Tortuga
La sortie du tome 2 met un terme à ce récit voué à la résurrection de la flibusterie dans les eaux de l’île de la Tortue. C’est aussi l’occasion de se replonger dans cet univers avec une relecture salutaire du premier opus.
Première chose qui interpelle : le graphisme qui lorgne (sans trop se cacher) du côté d’un Mignola. La référence est flatteuse mais le rendu est presque à la hauteur avec, en prime, des couleurs chaudes utilisées à bon escient. Bref, le visuel emporte mon adhésion même si l’usage des aplats noirs est parfois excessif (tous les protagonistes portent un loup).

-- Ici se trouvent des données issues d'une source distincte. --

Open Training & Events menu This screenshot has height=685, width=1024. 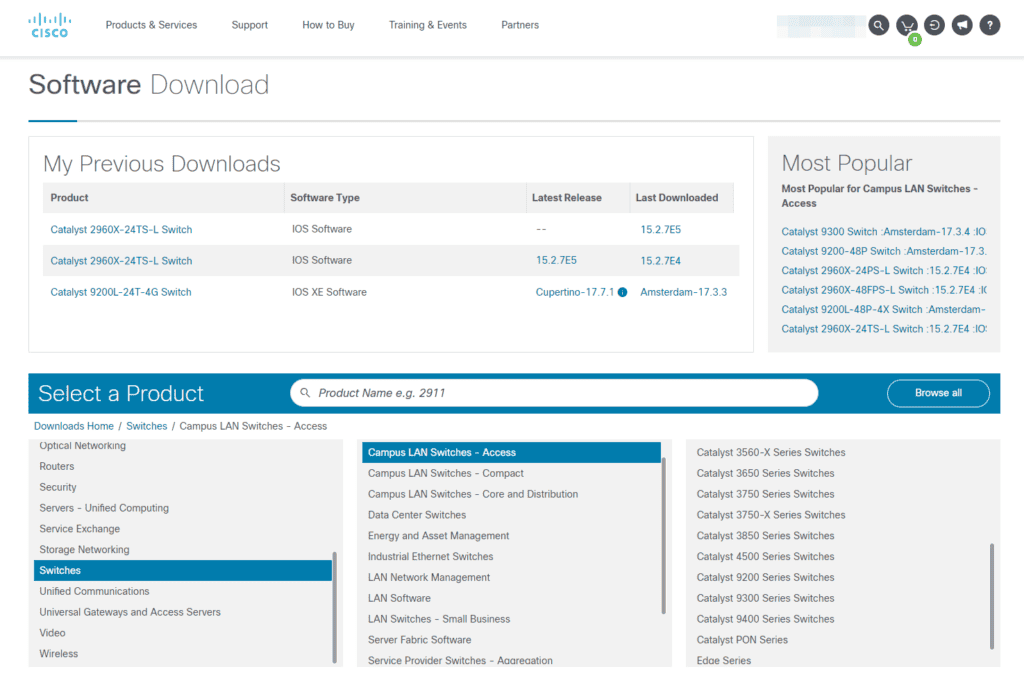(x=427, y=25)
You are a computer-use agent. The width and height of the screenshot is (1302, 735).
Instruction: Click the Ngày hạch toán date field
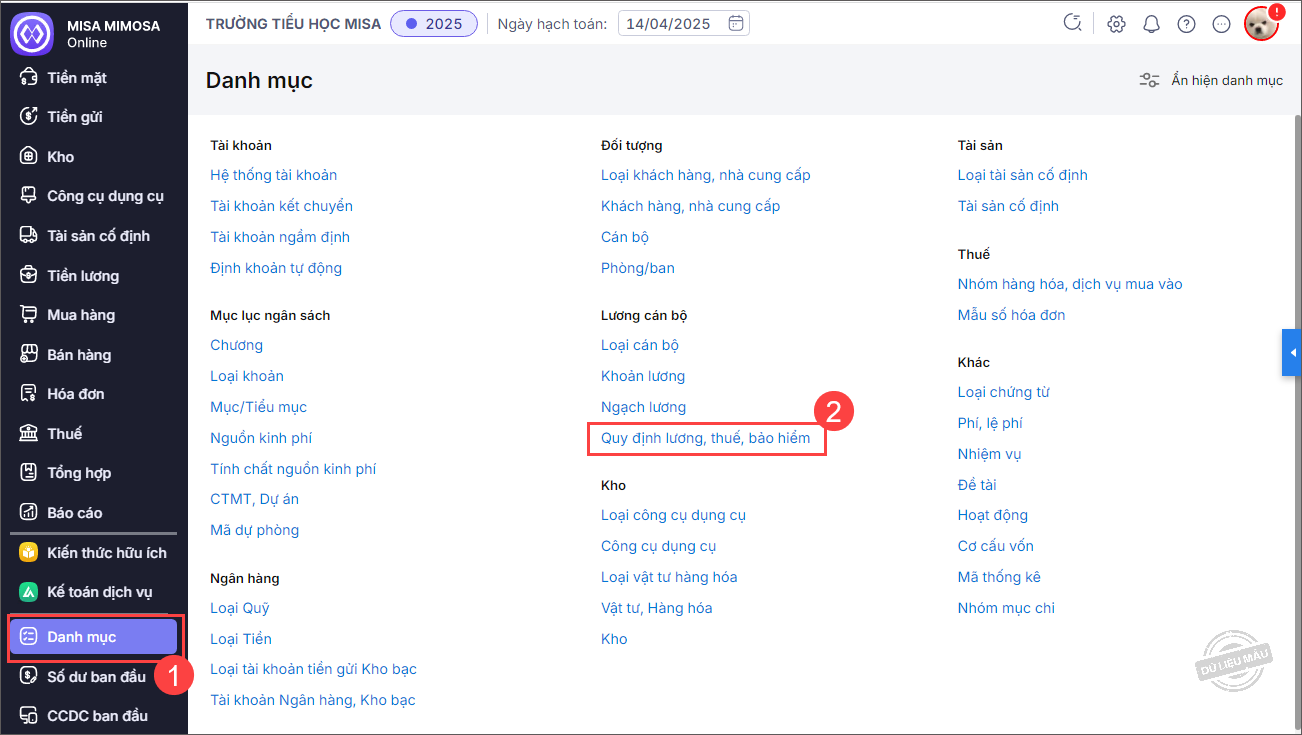pos(671,24)
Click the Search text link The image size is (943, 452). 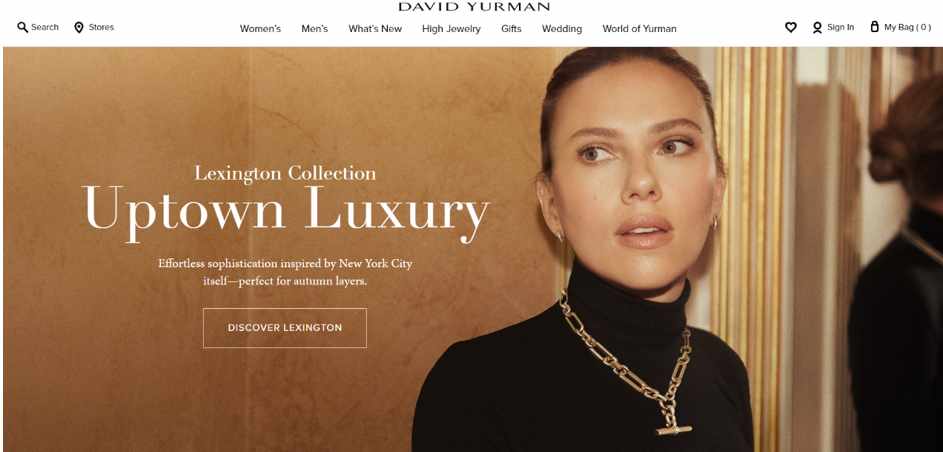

Deuxième chose qui interpelle : la narration très cinématographique. Lors de la lecture, on ne peut s’empêcher de penser à un "Pirate des Caraïbes" : même tempo, même action, même humour. Alors, qu’importe si des écarts historiques sont faits pour autant qu’ils soient assumés.
Après lecture des deux tomes dans la foulée, ma note est revue légèrement à la baisse. L’enthousiasme suscité par le premier opus ne s’est pas prolongé avec la même intensité dans le second volet. Au final, je retiendrais un récit de flibusterie honnête avec un soupçon de fantastique (rites vaudous) de bon aloi. Mais l’ensemble souffre d’un manque de consistance par moment. Ca reste un bon cru mais on aurait pu espérer davantage.